Tabii o gezilerin çoğu yemek için oluyor, birbirimizi kandırmayalım şimdi. Ben açıkça söylüyorum, sırf baklava yemek için Gaziantep’e ya da sırf İskender yemek için Bursa’ya günübirlik gitmişliğim var. Sen böyle geziler yapmadıysan bile konu yemek olunca her yere gidecek arkadaşların vardır kesin. Tamam şimdi bu yazının linkini hemen onlara at, sonra gelsin spontane günübirlik planlar. Uçak biletleri içinse buraya.
Adanalı arkadaşlarından “Adana’dan başka yerde kebap mı yenirmiş?” cümlesini sık sık duymuşsundur.
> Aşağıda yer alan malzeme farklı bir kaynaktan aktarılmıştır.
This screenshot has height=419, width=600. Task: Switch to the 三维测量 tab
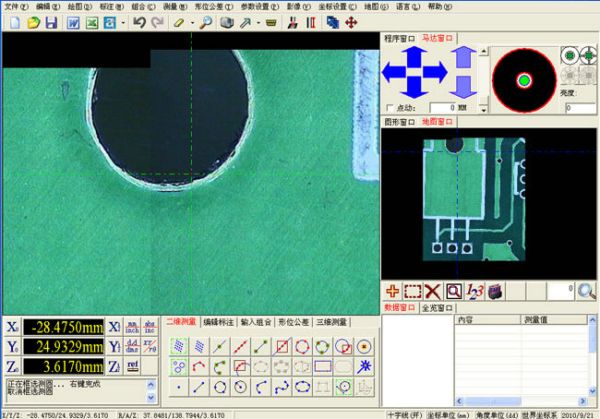tap(331, 322)
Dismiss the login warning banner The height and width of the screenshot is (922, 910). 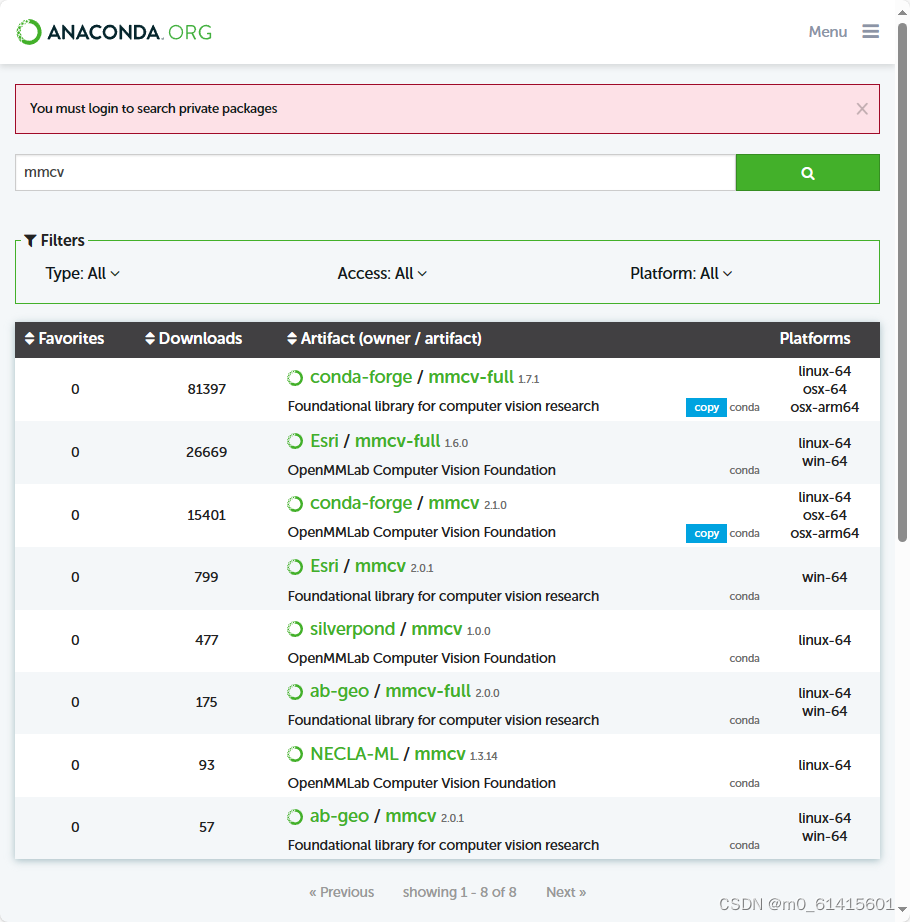click(862, 109)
Buna verilecek bir cevap da yok aslında, haklılar çünkü Adana’da hayvanlar Toroslarda mis gibi dağ kekikleriyle besleniyorlar. Doğal olarak da etin kendisi lezzetli oluyor. Bir de onu baharat karışımlarıyla marine edip uzun uzun dinlendiriyorlar. Gel de sevme şimdi bu kebabı. Şimdiden söyleyeyim, masaya gelen ikramlarla karnını doyurma yoksa sonra hiçbir şey yiyemeyebilirsin. Adana’nın haşlama içli köftesini de mutlaka dene. Kızartma içli köfte sevsen bile Adana içli köftesi de ayrı bir güzel oluyor.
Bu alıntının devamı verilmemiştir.